He is a skinny white man in his 20s or early 30s, with dark black hair, a widow’s peak and sideburns. He’s short – less than five foot five – with stubble and a tattoo on his left biceps partially covered by a Star Wars T-shirt.
He wouldn’t look out of place in the trendiest spots in New York’s Williamsburg or San Francisco’s Mission neighborhoods – which is why, after his second brazen bank heist, authorities in southern California dubbed him “the Hipster Bandit”.
Law enforcement officials are still searching for America’s most fashionable bank robber.
The Hipster Bandit’s fourth heist in eight months happened less than a month ago, on 9 January, when he walked into the large Von grocery store in a business park near San Diego, California. He turned right, toward where Wells Fargo bank has an in-store branch. At the front of the queue, he quietly passed a note to the teller, demanding cash.
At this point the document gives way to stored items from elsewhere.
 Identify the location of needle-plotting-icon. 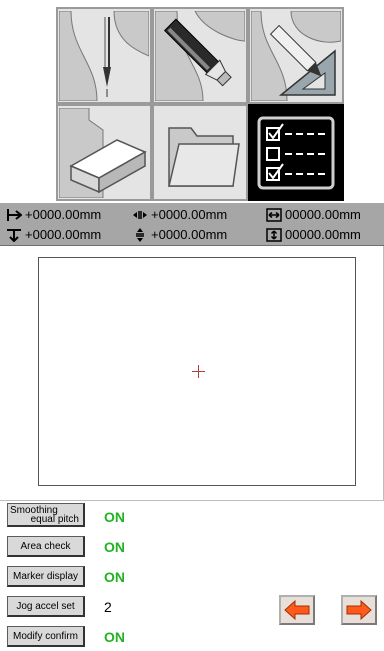
(104, 56).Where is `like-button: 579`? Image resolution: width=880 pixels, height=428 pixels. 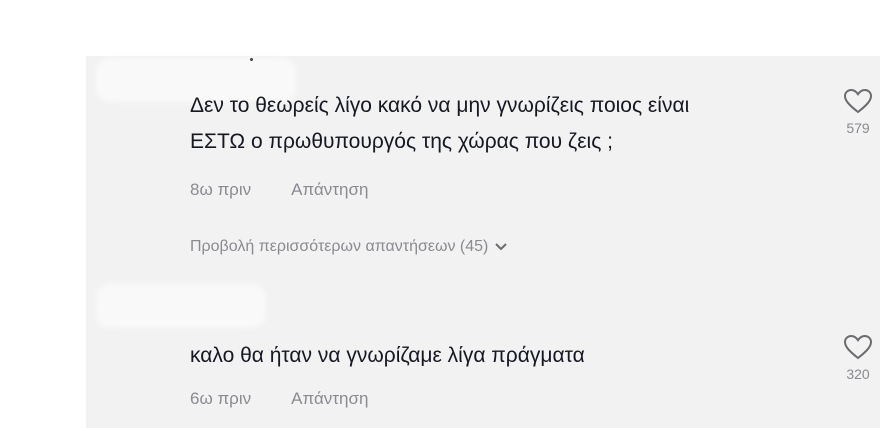 like-button: 579 is located at coordinates (858, 112).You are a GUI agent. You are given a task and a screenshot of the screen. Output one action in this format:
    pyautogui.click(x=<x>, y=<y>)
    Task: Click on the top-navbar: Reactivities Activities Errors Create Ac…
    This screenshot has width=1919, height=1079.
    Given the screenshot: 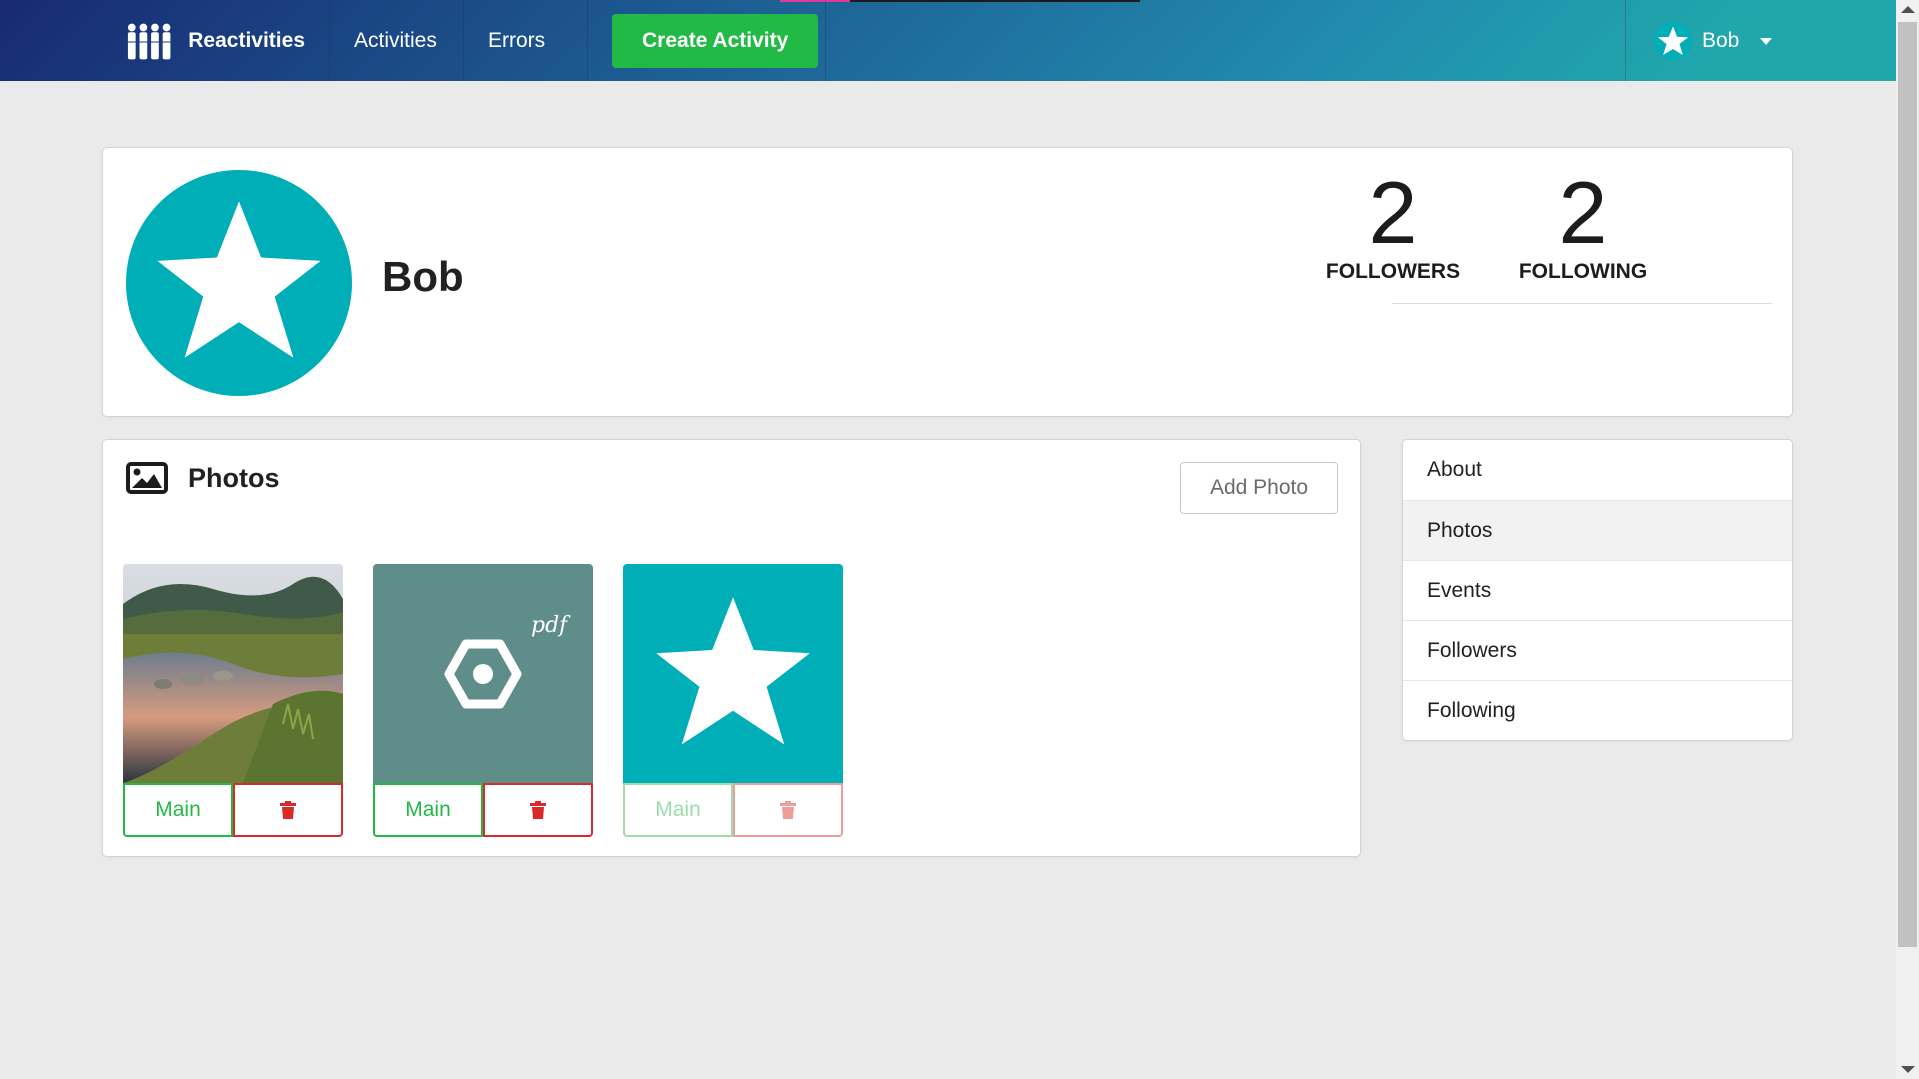 What is the action you would take?
    pyautogui.click(x=948, y=40)
    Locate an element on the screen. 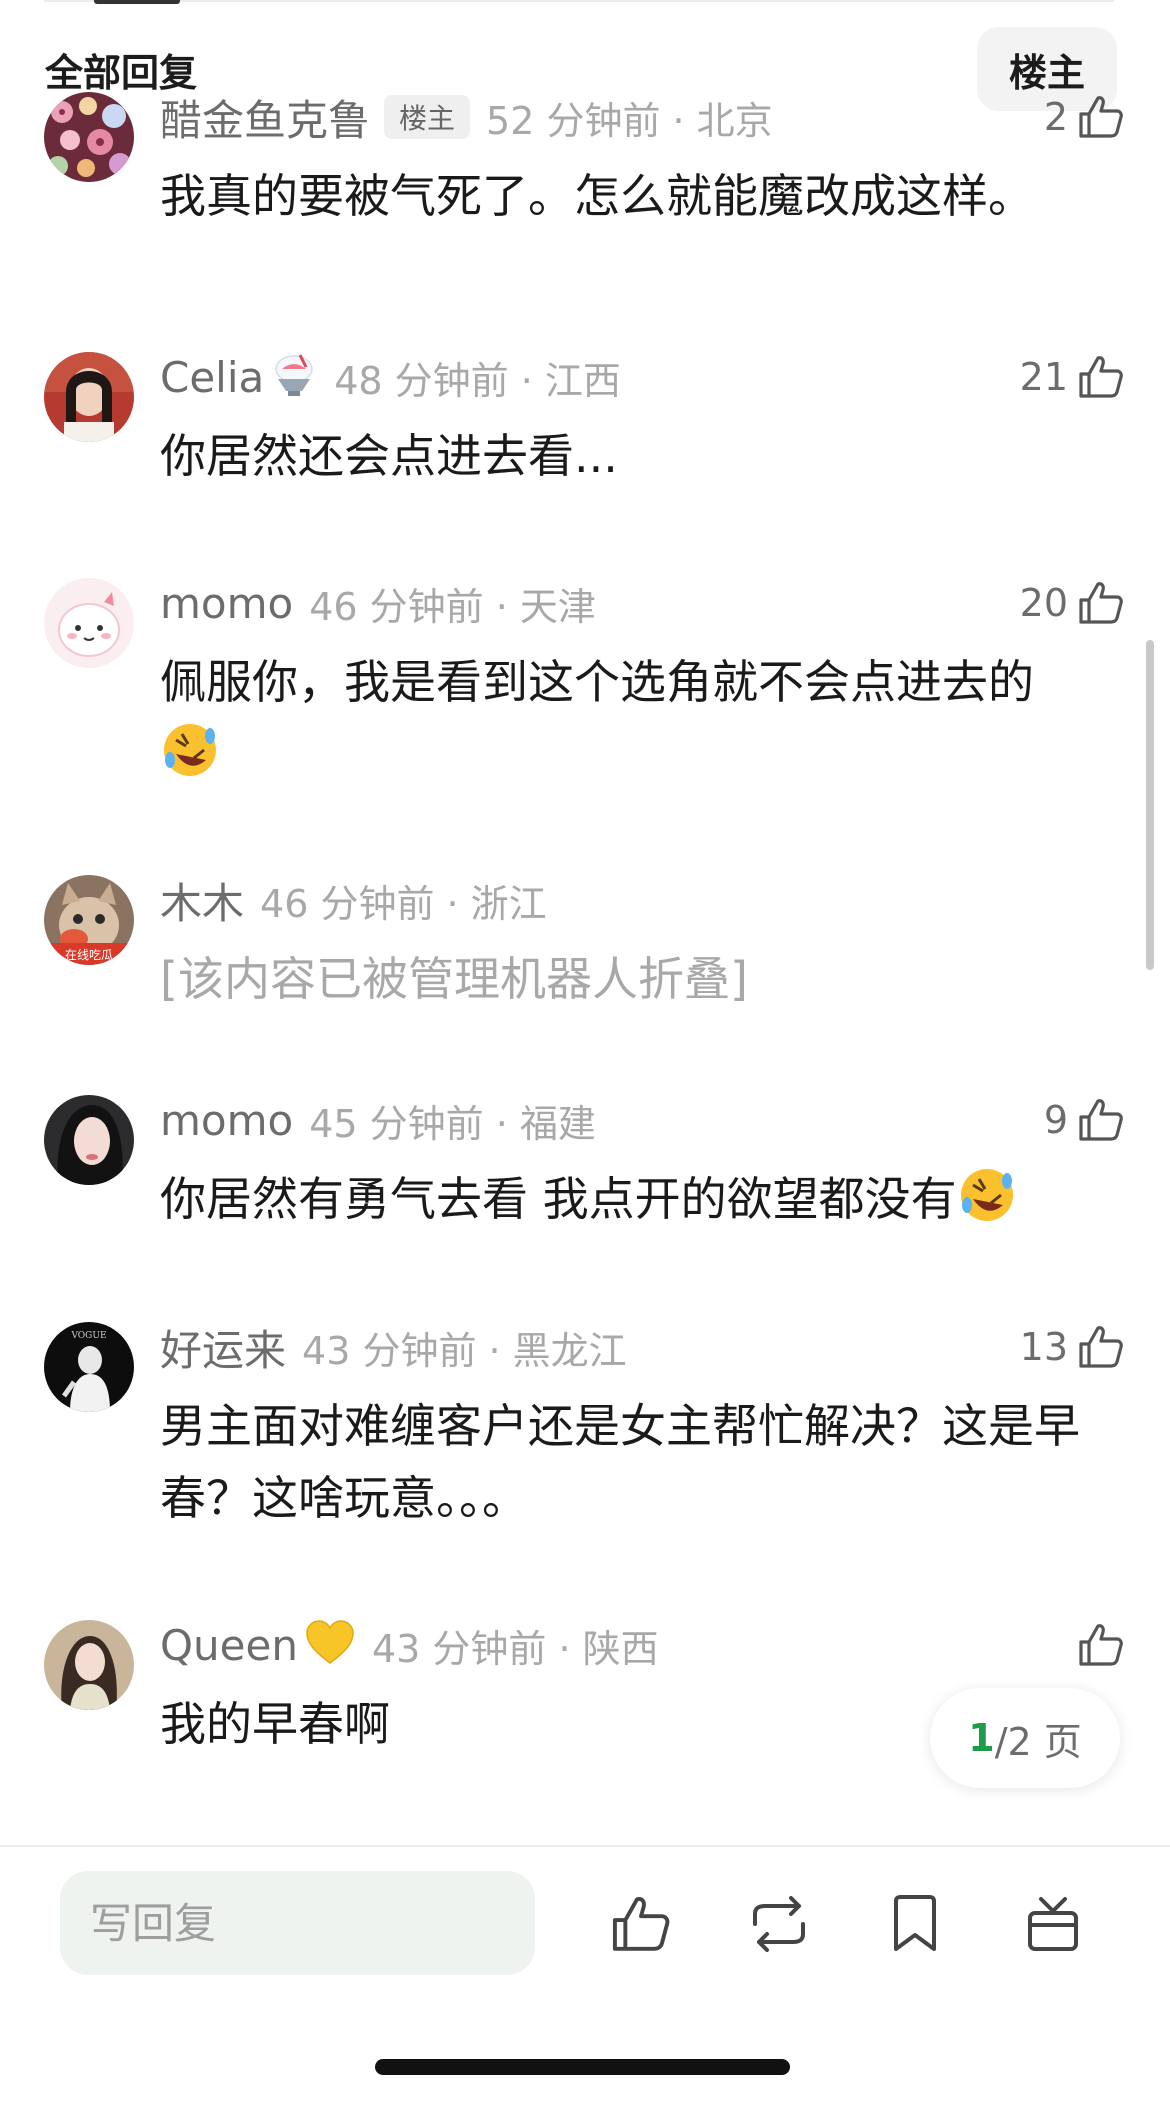 The height and width of the screenshot is (2108, 1170). like-button: 20 is located at coordinates (1072, 603).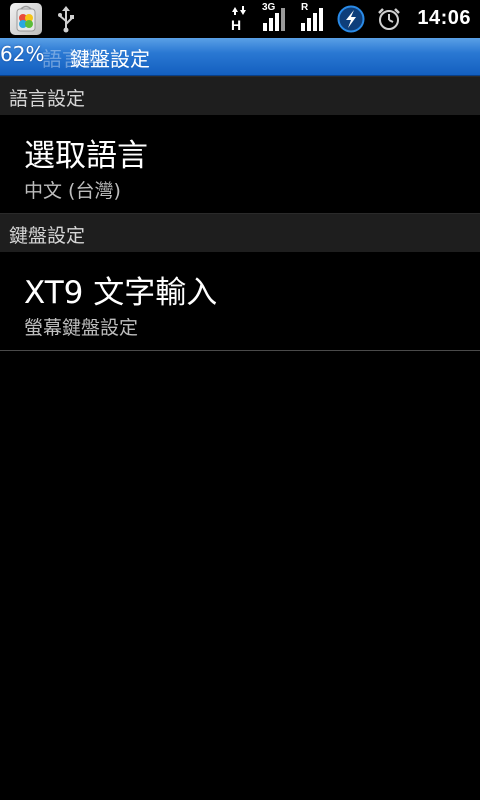 The height and width of the screenshot is (800, 480). Describe the element at coordinates (72, 191) in the screenshot. I see `pref-summary: 中文 (台灣)` at that location.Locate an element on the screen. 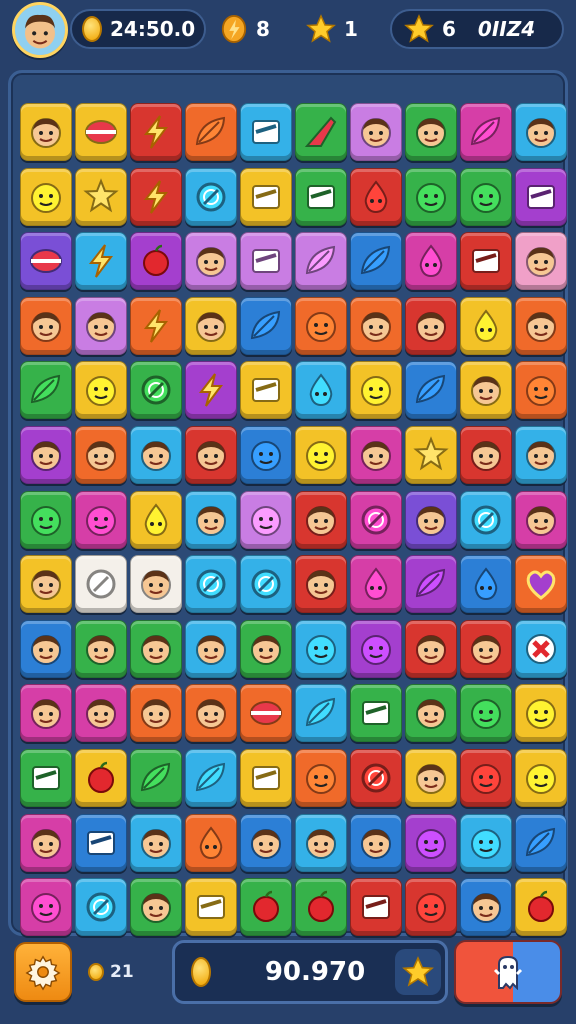  score-star-button is located at coordinates (418, 972).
The teller complied, handing him all the money she had on hand. The whole thing happened so fast that many of the grocery store’s employees did not even realize a robbery had taken place.
Now, a multi-agency manhunt is under way in southern California to catch the Hipster Bandit. So far he has not displayed a weapon, according to the FBI, which is coordinating the search along with the San Diego police department, the San Diego county sheriff’s department and the La Mesa police department, but is to be considered armed and dangerous.
“He seems to like to rob the in-store banks,” said Darrell Foxworth, a special agent at the FBI’s San Diego field office. “All the banks he’s robbed have been inside grocery stores.” His modus operandi, Foxworth said, is the same each time – a note, quietly passed to the teller, with a demand for cash and a threat. “After he gets the money, he usually leaves the bank without incident,” Foxworth added.
The moniker Hipster Bandit was invented by the detectives investigating the case, Foxworth said. The FBI likes to affix nicknames to bank robbers because it helps the public identify them – such as “the Mole Bandit”, an Asian man with a mole on his upper lip who is still on the run after a series of bank robberies in 2014.
The highest-quality photos of him were taken during the 9 January robbery – when he wore the Star Wars shirt. But in stills from surveillance from his other robberies, his dress code can be clearly seen. In one, he is wearing a red shirt, buttoned up to the collar, and a pair of sunglasses. In another, he is wearing a red T-shirt with a white patterned logo. After one heist, he is reported to have escaped in a blue SUV.
Other than that, not much is known about him. “He’s not trying to draw attention, and often the only people who know what’s going on are the teller – and the Hipster Bandit,” Foxworth said. “When he conducts his robberies he’s doing a very discreet pattern, as opposed to someone who goes in and yelling and screaming and ordering people on the floor. He’s not that demonstrative.”
Lily, who requested that her last name not be used, was working at the flower stall by the Wells Fargo branch inside another grocery store, on Scripps Poway Parkway in San Diego. She was working just feet from the tellers when the Hipster Bandit robbed the branch in November, but she had no idea what was going on until afterwards. “They turned the lights off [and] told me they got robbed,” she said.